My car was leaking oil out of the front main seal (behind the crankshaft pulley) so I figured if I was going to have to take off that pulley, I should go ahead and put a better one back on. For the VE engine (1992-1994 SE only), ASP Racing sells a lightened, smaller crankshaft pulley:
Auto Specialties underdrive pulley systems increase engine horsepower by reducing the amount of power required to drive external accessories. For example, the alternator, power steering, water pump and air conditioner all rob horsepower from the engine. By replacing factory-sized crank and accessory drive pulleys with a resized pulley, the accessories are slowed, resulting in more horsepower available to drive the rear wheels. Typically, a set of Auto Specialties street pulleys will increase output by 12 to 15 horsepower, resulting in quarter mile time improvements of .2 to .25 seconds.
I got mine at RPMoutlet.com. For the VG engine (89-91 SE and 89-94 GXE), Unorthodox Racing sells a lightened, smaller pulley. You can get this from Courtesy Nissan. Because the new pulley is smaller, you will need smaller sized drive belts which run about $10 each from most parts stores. Here are the Gates parts numbers for the belts you need (note: ASP gives a different part number for the power steering belt, but this is the correct one). I got mine at PepBoys and they are Dayco brand; the numbers are easily converted to Dayco numbers – 325K5, 378K4, 460K4. The number next to K means the number of grooves in the belt and the other number has something to do with the length (probably the circumference).
VE30DE
VG30E
Alternator
K050323
K040292
Air Conditioning
K040460
K040460
Power Steering (also drives water pump)
K040378
K040395
As you can see, the new belts fit just inside the old belts:
Tools you will need:
Various sockets: 10,12,14 and 27mm (for the crankshaft pulley bolt); you may need one or two other sizes, but nothing special besides the 27
12mm open end wrench
Socket extension
Torque wrench
Breaker bar
Flat head screwdriver
Impact wrench would be very helpful, but not necessary
Maybe: pulley remover
This procedure isn’t that complicated, but if you haven’t ever changed drive belts, it may be a good idea to have someone else check over your work before you put everything back together (especially important for power steering and alternator belts). Read through the instructions first before beginning any work. Also, you should buy a new front oil seal for your car. It’s about $3 from Courtesy Nissan and maybe $5 or 6 from a local dealer; you’ll have everything off to change it and you wouldn’t want to have to do this again if it starts leaking in a few weeks from now. The part for the VE engine is 13510-97E10; I’m not sure of the part number for the VG.

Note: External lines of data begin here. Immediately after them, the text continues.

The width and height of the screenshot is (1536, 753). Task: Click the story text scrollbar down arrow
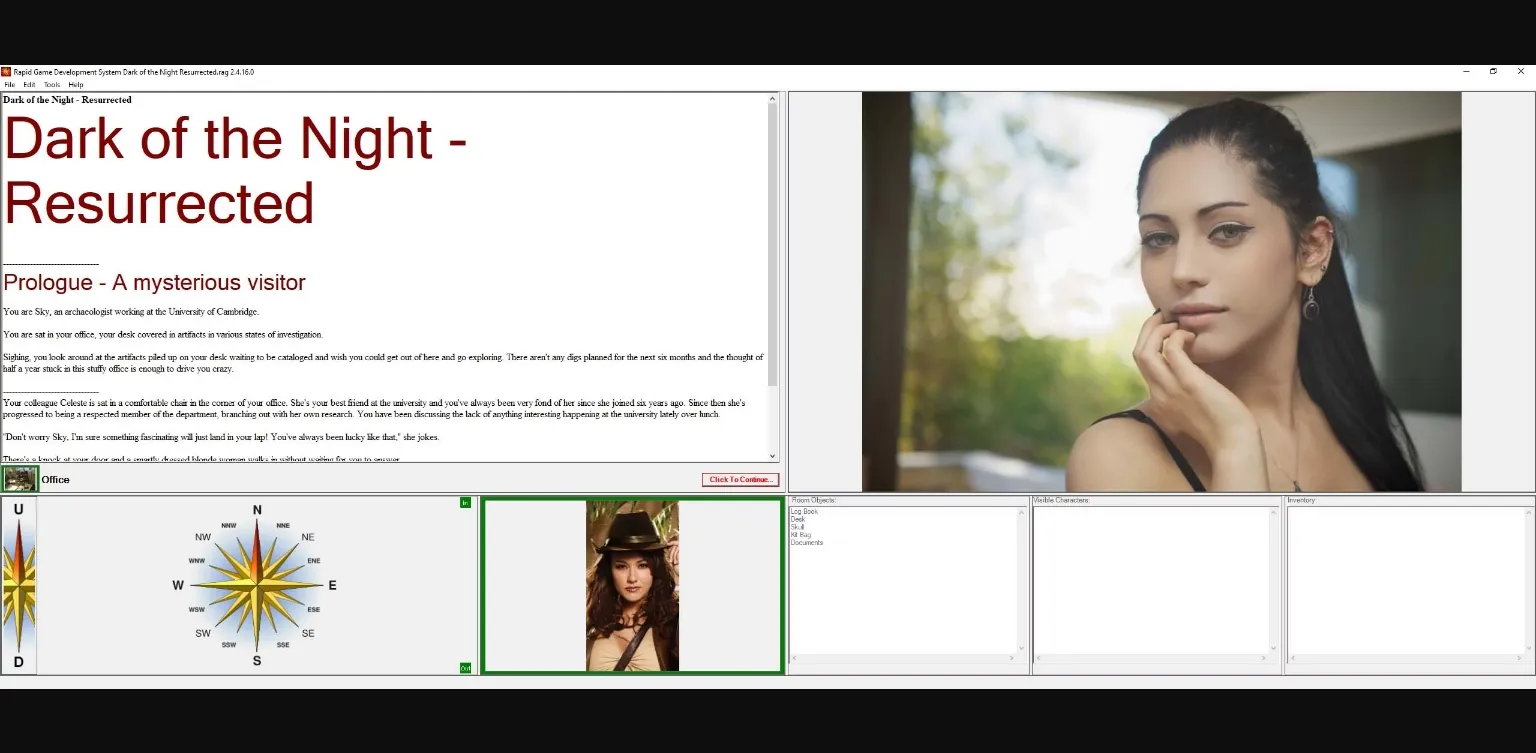click(772, 455)
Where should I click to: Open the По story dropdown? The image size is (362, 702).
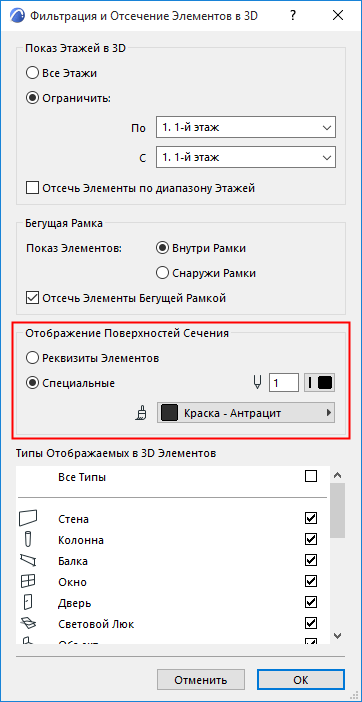246,128
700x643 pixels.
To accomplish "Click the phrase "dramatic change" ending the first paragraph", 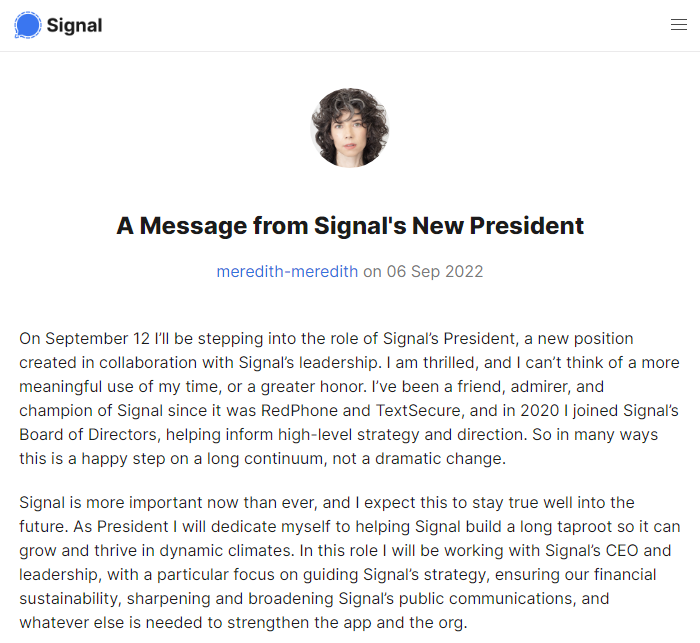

First, remove the right front wheel and remove the splash shields that cover the side and below the drive belts. There are a couple 10mm bolts holding these on. You should now be able to see the crankshaft pulley and drive belts
Start by loosening the 12mm bolt on the air conditioner’s idler pulley – this is the small pulley just in front of the A/C compressor. This will be more of a pain if you have ABS, but it’s still not that bad. I used the flat open end of a 12mm wrench to get the bolt and then loosed it that way. Dont remove this bolt, just loosen it a few turns. Now there is a bolt pointing straight up just behind that pulley that you need to adjust to move the pulley down (see picture below). If this bolt is hard to turn, make sure the bolt through the middle of the idler pulley is loose enough; dont force it or you could damage the idler pulley tracks. You need to lower it enough so the belt has enough slack to pull off of the A/C compressor. The pictures below are with the large radiator hose removed so you can see where the bolt is.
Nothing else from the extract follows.